[erlang-questions] Message send guarantees

Fred Hebert mononcqc@REDACTED
Thu Jan 26 14:09:41 CET 2017


On 01/25, Dmitry Kakurin wrote:
>
>The reason I'm asking is because I need a guarantee of proper message ordering in the following scenario when all processes involved are local to a node:
>1. A --msg1--> C (process A sends msg1 to process C)
>2. A --msg2--> B
>3. B --msg2--> C (process B simply proxies msg2 from A to C)
>
>I need a guarantee that msg2 will always appear in C's queue after msg1.
>
> [...]
>
>Unfortunately I have a limitation. In my case A talks to C thru proxy B 
>and would like to short-circuit the communication by getting rid of B 
>and start talking to C directly. Process A needs to do that while 
>messages thru B could be in flight. The limitation is that C is not 
>aware of this proxy business, and cannot be changed (it's a regular 
>GenServer that is not written by me).
>With lack of cooperation from C I cannot think of a communication protocol to accomplish what I want.
>
>Is there a way for processes A and B to observe C's queue in any way and derive some information about it to help me with my problem?
>

As others have mentioned, this is not really possible. You *could* 
observe the queue, but it is not practical.

The interesting thing with Erlang there is that a lot of these design 
decisions work the same whether the processes are local or remote. The 
problem you see here of message ordering is very similar to the one you 
get of packet ordering when delivering data over a network.

Generally, the way to solve the problem is to label every message you 
send with a sequence number that increments.

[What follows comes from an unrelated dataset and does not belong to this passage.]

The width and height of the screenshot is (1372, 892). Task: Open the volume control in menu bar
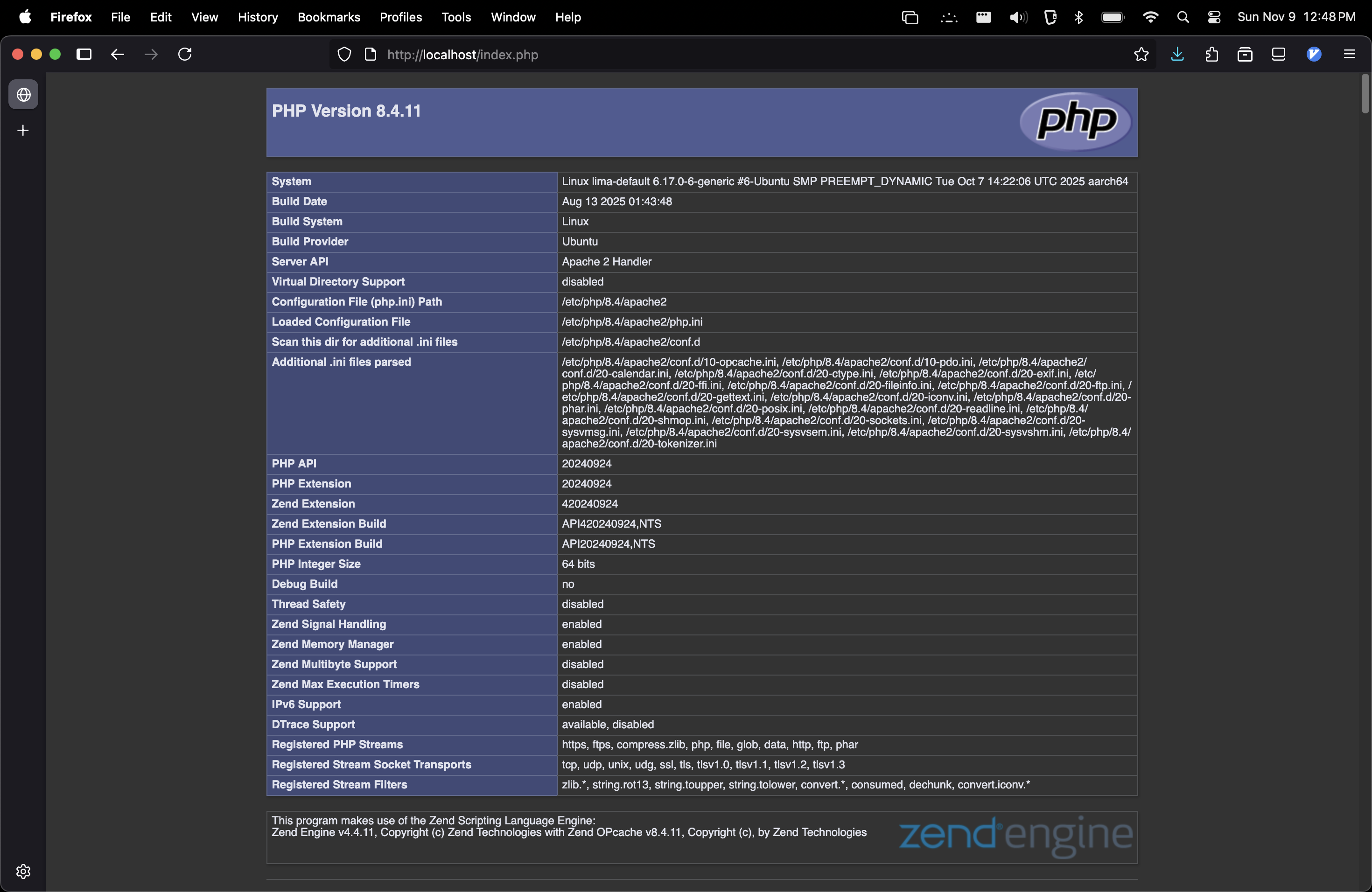(x=1018, y=17)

On every message received, 
the final receiver can then look at the sequence numbers and see if any 
message is missing. It can then block, ask for a retransmission, or 
disregard duplicated messages.

Because Erlang's guarantees for message passing only involve any given 
pair of processes (A -> B, or A -> C) but not more, we get a case where 
the following race conditions are very possible:

  A            B           C
  | --- 1 ---> |           |
  | --- 2 ---------------> |
  |            | --- 1 --> |

The stop at B means that through scheduling, the message can be delayed 
for unkown periods of time and the delays can mess up the ordering.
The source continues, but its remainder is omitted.